Just as bracing is the film's unexpectedly epic feel: on a tiny budget (rumoured to be about £2m, almost all of it raised in Luxembourg and Holland by the producer Kees Kassander), Tickell and company have produced a film which, through cunning sleights of technique, seems to range from siege warfare in Renaissance Milan to "surgical" air strikes on modern Iraq. All shot in wide screen, of course.

Christie Malry is Paul Tickell's second feature; his debut, Crush Proof (aka Hooligans), provoked more bafflement than enthusiasm among critics, who were thrown by its uncommon amalgam of bleak subject matter and poetic style – "It was more Jodorowsky than Ken Loach." He came to directing fairly late, after long detours through postgraduate research (on Rimbaud, Lautreamont and company), rock and style journalism and band management – Kirk Brandon's Spear of Destiny were his boys. He then landed a job as a researcher with LWT and gradually worked his way into arts documentaries, notably Punk and the Pistols for Arena and a report on the Columbine High School massacre – another event with resonances for the reworked Christie Malry.
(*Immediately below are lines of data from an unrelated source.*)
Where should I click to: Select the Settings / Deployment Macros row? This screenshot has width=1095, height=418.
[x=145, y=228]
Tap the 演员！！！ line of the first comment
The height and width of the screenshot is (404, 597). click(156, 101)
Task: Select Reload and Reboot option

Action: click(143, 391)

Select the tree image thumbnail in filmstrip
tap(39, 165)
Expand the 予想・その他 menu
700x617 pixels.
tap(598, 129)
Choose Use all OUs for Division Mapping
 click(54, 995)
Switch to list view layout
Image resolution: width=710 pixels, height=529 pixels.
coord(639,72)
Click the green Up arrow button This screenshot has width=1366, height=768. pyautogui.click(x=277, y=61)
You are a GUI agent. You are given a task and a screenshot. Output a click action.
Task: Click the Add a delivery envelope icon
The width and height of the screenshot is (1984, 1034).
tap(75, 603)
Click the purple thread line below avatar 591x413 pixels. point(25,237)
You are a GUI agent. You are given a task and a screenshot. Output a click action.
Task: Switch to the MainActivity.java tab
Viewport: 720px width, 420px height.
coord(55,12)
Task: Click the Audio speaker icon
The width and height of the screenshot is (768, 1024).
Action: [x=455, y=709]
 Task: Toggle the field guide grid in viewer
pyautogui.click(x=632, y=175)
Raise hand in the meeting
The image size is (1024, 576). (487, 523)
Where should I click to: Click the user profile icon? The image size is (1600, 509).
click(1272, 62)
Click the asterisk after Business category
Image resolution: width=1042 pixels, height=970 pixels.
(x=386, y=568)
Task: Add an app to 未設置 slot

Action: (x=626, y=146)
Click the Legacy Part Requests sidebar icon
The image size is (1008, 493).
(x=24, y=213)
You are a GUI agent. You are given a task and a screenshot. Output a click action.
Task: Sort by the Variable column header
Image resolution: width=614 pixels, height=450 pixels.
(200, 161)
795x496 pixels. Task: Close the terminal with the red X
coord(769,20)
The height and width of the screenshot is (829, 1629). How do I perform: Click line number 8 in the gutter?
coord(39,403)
Tickell's next feature is likely to be another literary adaptation, this time of Robert Irwin's recent novel of dark doings in the mystical Sixties, Satan Wants Me (an accomplished and compelling work, by the way). It sounds promising. In the meantime, let me plead with any openminded or wavering distributors who might chance across this piece to give Christie Malry a chance. Just to make your life easier, I'll offer you a handy screech quote for the adverts, absolutely gratis: "Christie Malry's Own Double-Entry is the best British film since..." Fill in the rest at your discretion. And the best of British luck.